Here’s the “official” blurb for Commoner By Choice:
The heyday of gold discoveries is over in Idaho Territory, but there are still fortunes to be found. Eliza Jane Dollarhide believes that one is buried somewhere near a tiny mining camp deep in the wilderness. Her guide is Micah King, young, widowed, highly recommended–and Black. Never having known a person of color, Eliza is at first apprehensive, but soon learns that Micah is both a gentleman and a superbly competent guide.
A good thing, too, for soon after they reach the isolated gold mining town of Yellowjacket, they realize they face deadly danger. Someone is after the papers Eliza came to retrieve, and will stop at nothing, not even wanton murder, to get them. Only one road leads out of Yellowjacket, so Micah guides Eliza along a dangerous trail through the wilderness, depending on dim memories of a long-ago journey through almost impenetrable mountains. As they travel, each learns to know the other, and soon love blooms between them.
Impossible love, for Eliza is white. So even if they survive their ordeal–and escape whoever is trying to kill them–sooner or later they will have to part.
Or will they? Surely there must be a way they can be together, be happy.
So who is Micah King? Before I answer that, let’s go back in history, back to 1845, when Hattie Rommel came West on the Oregon Trail. Oh, wait, we can’t do that, because I’d have to give away the plot of the first Book, The Queen of Cherry Vale. Suffice it to say that she never made it to Oregon, but settled in a secluded valley in Idaho that eventually became the home of two families, the Lachlans and the Kings. But getting to that point was almost more than she could do.
Events (and characters) in that first book led to a second, Ice Princess. It’s about an unusual woman, daughter of an American fur trapper and a Bannock woman, and a remarkable man who, desperate to escape slavery and live free, walked across the continent to a place where he could be king of his own small world. After being vilely abused by a gang of renegades, Flower vows to go to live with her godfather in England, where she would be safe. William knows that if he follows her, he risks being taken as an escaped slave, but he loves her enough to risk it. And then… Well, that’s enough of a teaser.
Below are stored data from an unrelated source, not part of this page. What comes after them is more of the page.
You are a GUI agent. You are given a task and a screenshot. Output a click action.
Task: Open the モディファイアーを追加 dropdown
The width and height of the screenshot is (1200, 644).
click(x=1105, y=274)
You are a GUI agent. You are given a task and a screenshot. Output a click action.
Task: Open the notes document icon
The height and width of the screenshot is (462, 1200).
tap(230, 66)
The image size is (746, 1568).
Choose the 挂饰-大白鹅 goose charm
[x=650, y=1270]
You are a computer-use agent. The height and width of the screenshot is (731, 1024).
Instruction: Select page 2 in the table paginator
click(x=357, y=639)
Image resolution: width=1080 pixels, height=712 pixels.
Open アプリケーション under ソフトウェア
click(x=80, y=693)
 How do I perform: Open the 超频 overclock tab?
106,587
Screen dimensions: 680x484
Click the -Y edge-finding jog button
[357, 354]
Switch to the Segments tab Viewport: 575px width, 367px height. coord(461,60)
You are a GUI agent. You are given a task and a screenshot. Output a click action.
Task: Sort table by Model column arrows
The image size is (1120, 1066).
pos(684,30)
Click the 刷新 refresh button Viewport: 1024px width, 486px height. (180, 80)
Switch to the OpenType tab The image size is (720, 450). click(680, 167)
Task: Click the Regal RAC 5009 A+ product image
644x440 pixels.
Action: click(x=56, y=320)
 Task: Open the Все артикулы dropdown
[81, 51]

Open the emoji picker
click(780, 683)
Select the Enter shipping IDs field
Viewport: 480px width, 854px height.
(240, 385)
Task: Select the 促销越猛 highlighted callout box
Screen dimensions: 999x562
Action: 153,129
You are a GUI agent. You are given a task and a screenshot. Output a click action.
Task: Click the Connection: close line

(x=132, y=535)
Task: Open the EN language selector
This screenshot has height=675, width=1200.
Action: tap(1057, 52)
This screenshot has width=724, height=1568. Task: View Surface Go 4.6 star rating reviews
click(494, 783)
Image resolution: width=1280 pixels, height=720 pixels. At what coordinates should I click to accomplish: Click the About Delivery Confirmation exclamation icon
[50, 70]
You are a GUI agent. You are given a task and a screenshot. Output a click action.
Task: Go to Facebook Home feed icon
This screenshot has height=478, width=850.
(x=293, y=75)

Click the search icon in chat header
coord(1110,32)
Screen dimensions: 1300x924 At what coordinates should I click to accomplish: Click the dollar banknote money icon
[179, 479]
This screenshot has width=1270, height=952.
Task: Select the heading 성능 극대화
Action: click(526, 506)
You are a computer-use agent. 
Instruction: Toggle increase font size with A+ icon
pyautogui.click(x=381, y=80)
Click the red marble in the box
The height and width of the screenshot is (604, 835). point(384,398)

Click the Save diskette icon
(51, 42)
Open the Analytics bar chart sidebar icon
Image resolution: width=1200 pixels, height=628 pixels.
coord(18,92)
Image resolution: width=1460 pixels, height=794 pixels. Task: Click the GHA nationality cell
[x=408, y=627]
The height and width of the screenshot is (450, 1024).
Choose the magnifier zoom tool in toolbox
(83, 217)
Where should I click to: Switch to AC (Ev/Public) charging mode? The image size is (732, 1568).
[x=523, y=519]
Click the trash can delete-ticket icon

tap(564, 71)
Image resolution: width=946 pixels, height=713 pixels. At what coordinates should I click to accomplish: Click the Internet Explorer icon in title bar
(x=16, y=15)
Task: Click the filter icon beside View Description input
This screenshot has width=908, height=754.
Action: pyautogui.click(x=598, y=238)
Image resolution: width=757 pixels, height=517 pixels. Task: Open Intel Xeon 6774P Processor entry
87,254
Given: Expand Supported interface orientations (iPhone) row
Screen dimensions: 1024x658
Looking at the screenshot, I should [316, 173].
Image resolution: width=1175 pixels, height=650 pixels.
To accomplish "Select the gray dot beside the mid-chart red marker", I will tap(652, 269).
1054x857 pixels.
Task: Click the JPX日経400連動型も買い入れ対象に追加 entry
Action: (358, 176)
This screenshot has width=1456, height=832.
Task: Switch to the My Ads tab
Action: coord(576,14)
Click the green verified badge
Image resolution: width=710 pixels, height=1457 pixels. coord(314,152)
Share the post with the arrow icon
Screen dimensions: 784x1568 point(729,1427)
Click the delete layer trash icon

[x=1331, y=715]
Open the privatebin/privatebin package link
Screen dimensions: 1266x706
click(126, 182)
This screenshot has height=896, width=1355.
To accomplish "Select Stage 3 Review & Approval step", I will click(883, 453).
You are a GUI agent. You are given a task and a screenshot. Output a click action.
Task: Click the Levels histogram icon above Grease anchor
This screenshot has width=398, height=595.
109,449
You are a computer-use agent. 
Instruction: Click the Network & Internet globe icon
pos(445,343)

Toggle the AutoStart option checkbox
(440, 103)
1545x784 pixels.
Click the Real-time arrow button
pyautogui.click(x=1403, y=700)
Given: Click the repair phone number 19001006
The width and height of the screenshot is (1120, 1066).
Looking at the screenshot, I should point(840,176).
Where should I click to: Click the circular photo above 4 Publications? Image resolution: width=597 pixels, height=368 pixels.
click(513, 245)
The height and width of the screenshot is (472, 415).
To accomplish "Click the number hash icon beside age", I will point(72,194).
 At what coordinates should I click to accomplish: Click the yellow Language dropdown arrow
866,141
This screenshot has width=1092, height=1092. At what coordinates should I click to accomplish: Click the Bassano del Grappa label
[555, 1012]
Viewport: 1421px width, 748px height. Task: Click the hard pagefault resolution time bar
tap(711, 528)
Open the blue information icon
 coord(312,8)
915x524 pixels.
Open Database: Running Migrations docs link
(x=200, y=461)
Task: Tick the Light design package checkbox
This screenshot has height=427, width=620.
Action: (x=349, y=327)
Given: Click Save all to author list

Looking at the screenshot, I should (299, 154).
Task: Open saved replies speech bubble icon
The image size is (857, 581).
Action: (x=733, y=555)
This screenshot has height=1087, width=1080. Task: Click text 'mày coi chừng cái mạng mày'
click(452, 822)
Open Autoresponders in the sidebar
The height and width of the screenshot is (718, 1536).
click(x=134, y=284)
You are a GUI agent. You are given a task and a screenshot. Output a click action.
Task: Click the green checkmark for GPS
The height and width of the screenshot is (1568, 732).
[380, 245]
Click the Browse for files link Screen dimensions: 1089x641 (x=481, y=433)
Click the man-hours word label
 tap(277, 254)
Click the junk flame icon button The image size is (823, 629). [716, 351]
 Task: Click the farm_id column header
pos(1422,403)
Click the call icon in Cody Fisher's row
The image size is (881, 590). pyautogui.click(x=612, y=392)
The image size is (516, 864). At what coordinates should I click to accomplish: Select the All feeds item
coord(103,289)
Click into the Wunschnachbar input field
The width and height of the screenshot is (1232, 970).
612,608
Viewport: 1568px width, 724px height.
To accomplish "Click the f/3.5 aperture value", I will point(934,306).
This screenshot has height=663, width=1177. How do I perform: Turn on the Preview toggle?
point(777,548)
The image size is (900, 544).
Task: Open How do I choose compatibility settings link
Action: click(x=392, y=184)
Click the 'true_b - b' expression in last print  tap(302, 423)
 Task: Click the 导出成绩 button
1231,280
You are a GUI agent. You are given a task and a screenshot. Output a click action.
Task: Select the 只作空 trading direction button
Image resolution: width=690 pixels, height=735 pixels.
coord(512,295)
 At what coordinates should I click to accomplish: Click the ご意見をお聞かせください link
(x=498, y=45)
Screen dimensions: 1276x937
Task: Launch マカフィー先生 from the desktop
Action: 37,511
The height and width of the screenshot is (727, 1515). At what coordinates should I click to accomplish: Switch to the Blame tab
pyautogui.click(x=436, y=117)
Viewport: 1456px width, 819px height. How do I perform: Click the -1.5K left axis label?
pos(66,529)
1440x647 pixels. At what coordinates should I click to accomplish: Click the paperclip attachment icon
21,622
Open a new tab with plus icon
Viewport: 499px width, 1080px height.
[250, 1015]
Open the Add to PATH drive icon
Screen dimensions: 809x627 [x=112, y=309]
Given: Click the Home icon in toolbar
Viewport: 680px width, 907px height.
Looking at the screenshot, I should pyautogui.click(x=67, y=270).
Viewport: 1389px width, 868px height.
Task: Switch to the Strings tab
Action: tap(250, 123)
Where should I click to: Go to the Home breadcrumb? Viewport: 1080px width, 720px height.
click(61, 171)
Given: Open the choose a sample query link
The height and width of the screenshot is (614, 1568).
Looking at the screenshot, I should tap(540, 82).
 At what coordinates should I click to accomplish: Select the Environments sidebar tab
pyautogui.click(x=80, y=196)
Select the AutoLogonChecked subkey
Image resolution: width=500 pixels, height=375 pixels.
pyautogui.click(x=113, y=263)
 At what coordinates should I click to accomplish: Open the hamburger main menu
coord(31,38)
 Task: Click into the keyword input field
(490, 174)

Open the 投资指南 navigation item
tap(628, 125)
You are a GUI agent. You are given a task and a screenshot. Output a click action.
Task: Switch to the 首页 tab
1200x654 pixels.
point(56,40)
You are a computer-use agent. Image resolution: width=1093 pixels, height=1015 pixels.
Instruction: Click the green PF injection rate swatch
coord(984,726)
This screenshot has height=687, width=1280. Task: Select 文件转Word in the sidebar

In The Duchess of Ophir Creek, a boy who came West with Hattie ventured out into the world, eventually returns to Idaho Territory to pay an old debt. Instead of the wilderness he’d escaped, however, he finds a booming gold camp, a pair of Chinese children who need him, and a fight to the death. Only one of the children, isn’t a child, but a beautiful young woman who believes she knows what he needs.
Time passes, and families grow.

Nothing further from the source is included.